On the other hand, I do like to zone out to some of my favourite songs. Always have, ever since I got my first portable radio and headphones as an eight-year-old. I adore walking to the sounds of me favourite tunes, letting the mind wander with the rhythms of the world, giving the dull ache of modern life a personal soundtrack.

Technology has bloomed since I first used up the batteries of that AM radio in half an hour. For years a Walkman and a huge stash of cassette tapes was enough to wander the world with, but now it takes an ultra-light mp3 player to provide the 1000 songs I need to get through the working week.

Just to get it on, to get out the door and head on down the street to the groove. Now I've got those thousand finely selected songs on the player that blasts out the music loud enough to disrupt Klaw. The best songs I’ve ever heard, all available at the touch of a sensitive little button.

I could walk forever on this endless trail when I got some music. I’ve had some of the most profound and puzzling moments of my life on these walks, the little epiphanies of life and the big mysteries of the universe coursing through my head. Sometimes, when some form of inebriation is involved, it ends in filth and vomit, rubbing out the smell in the dirt, wondering how it all got to this. But for a moment there, it was starting to make perfect sense.

Driving is also good for thinking, but you can tune out the whole world with a walk. In a car, there is always that 10% of the brain watching the road, shooting up to 100% when something needs to happen. Walking a familiar route means the process becomes automatic, and it just rolls and rolls.

* * *

My wife is a fine, fine woman, and I’m not just saying that because she’s a journalist who wanders around the house in her underwear, just like Vicki Vale did back in the best batman comic of the past decade. She’s smart and funny and sexy as fuck, but by God, I couldn’t get her to read a comic book for anything.

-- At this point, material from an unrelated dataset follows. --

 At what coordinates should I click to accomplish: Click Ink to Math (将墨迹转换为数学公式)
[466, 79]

She understands my passion and loves the way I can’t help doing a little happy dance whenever I get my hands on new comic books, but she won’t ever read one for herself. Her reasons are her own and have something to do with the fact that she thinks they don’t let the reader rely on their own imagination, but no matter how much I debate this point with her, she won’t cave in.

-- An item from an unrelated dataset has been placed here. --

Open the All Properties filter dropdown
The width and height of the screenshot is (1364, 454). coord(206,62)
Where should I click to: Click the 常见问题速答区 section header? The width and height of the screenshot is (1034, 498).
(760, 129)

A lot of it does have to do with the still widely-held perception that comics = super heroes and that is all there is to it, (even though I have tried with many, many, non-genre efforts). Fact is, the idea that an adult could pick up a super hero comic cold and find it fascinating is more than a little weird. Get ‘em when they’re young with that sort of thing. It’s the only way.

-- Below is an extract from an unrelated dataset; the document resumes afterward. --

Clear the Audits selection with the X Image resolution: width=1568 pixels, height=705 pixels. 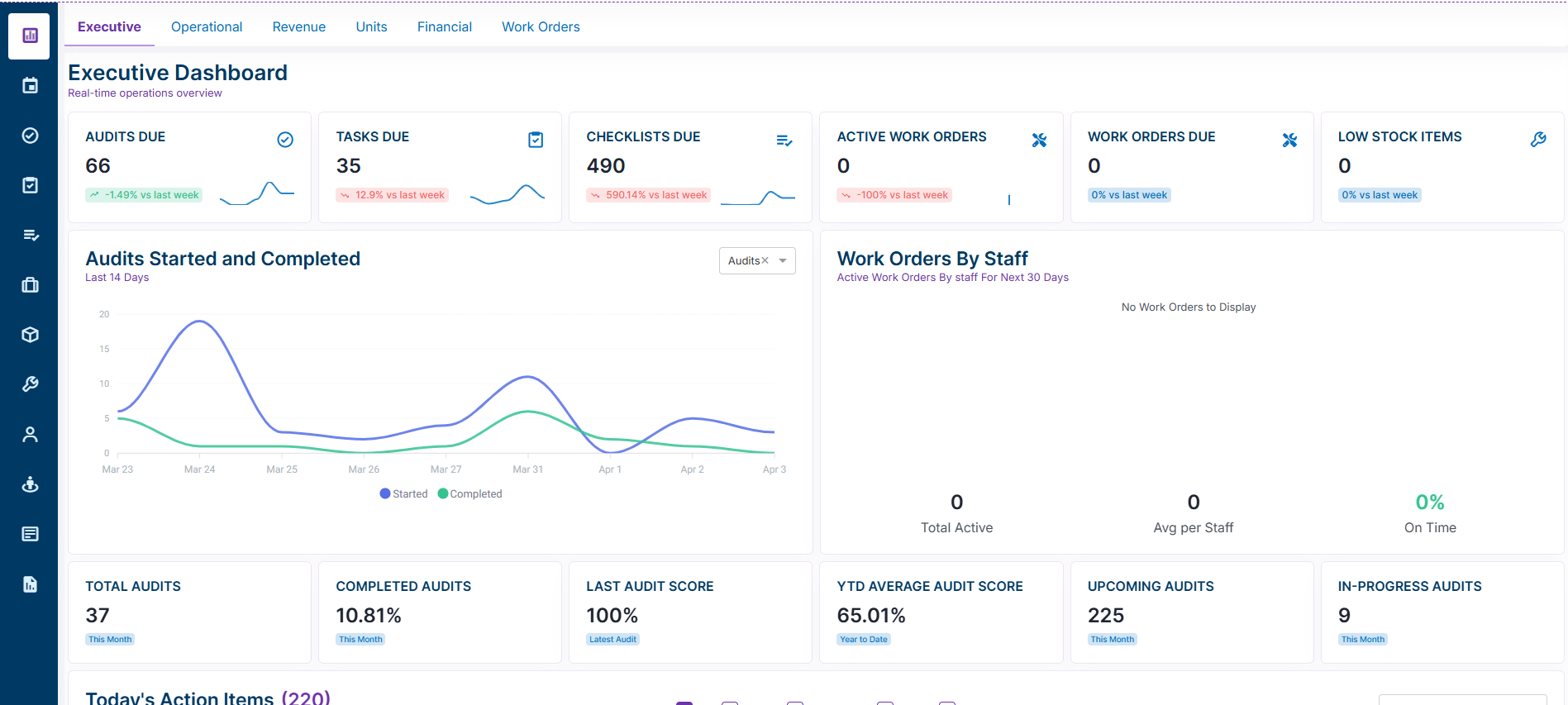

But I’ve given up forcing my favourite books on non-comic readers. They might feign interest, but they never really care. If somebody comes to me asking for recommendations, I’ve always got a few too many to share, but I just don’t initiate the conversation.

As somebody who literally learned to read by studying Unknown Soldier comics when I was three years old and has never stopped loving the medium, it took me a long time to realize that a lot of people just don’t care about comics. It took me even longer to realize that there was nothing wrong with this – that people didn’t have to like the same things I did, even if those things were obviously business.

There has been an element of Team Comics in the comic world – of spreading the word and building up interest from unusual quarters. And there has also always been a section of comic readers who have been proud of their insular medium, and view any new entrants into their precious arena as something to be feared and loathed (This can be seen in something like the backlash from horror fans against the Twilight franchise – anything that so many young girls like CAN’T be any good.)

Me, I’m somewhere in the middle – always happy to share the medium I love more than any other, with enough restraint to avoid scaring everybody else. People who don’t like comics are just plain wrong, but that doesn’t mean I have to be a dick about it.